Below are entries; repeat exactly, and nothing else, the lines from the one holding "You are a GUI" through the one holding "The height and width of the screenshot is (579, 811).", inclusive. Leave the pictures out.

> _DATASET RECORDS_
═══

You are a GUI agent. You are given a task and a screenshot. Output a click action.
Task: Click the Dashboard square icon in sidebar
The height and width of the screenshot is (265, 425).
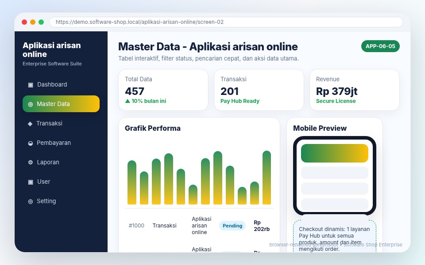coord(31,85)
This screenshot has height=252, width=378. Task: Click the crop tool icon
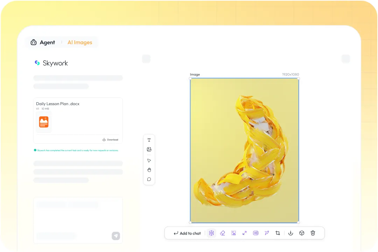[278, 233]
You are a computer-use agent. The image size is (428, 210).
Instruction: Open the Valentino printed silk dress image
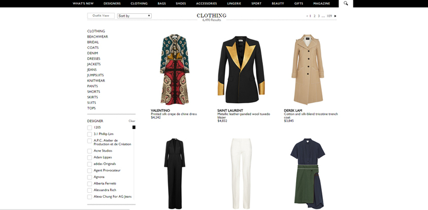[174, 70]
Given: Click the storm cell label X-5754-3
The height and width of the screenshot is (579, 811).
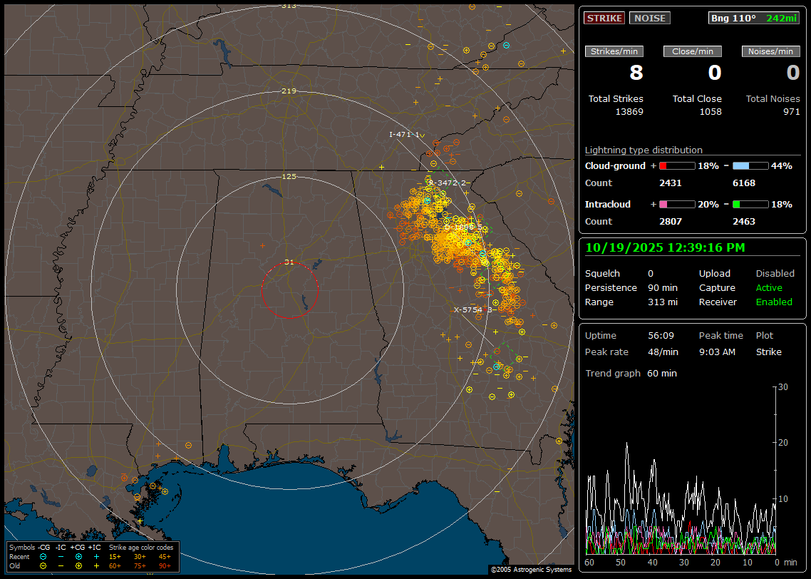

═══

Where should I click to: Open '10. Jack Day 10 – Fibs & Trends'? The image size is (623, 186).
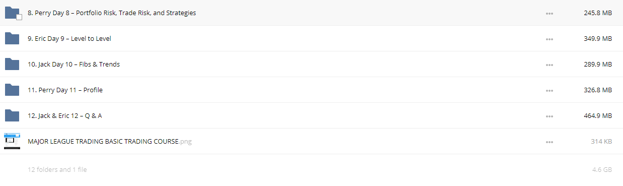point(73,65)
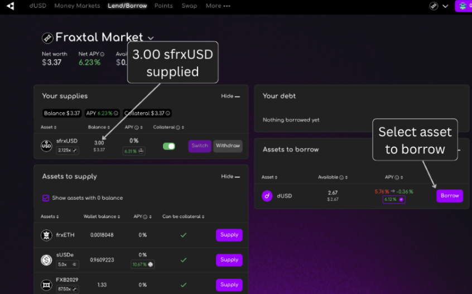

═══

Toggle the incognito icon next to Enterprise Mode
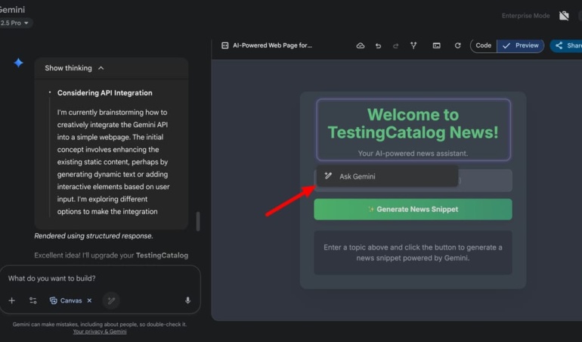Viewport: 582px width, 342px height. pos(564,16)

═══

> _RESPONSE FOR THIS EXERCISE_
You are a GUI agent. You are given a task and a screenshot. Output a click action.
Task: Click the Dashboard square icon in sidebar
The height and width of the screenshot is (265, 425).
coord(31,85)
This screenshot has height=252, width=378. Task: Click the crop tool icon
[278, 233]
You are a computer-use agent. The image size is (428, 210).
Instruction: Open the Valentino printed silk dress image
[174, 70]
Given: Click the storm cell label X-5754-3
The height and width of the screenshot is (579, 811).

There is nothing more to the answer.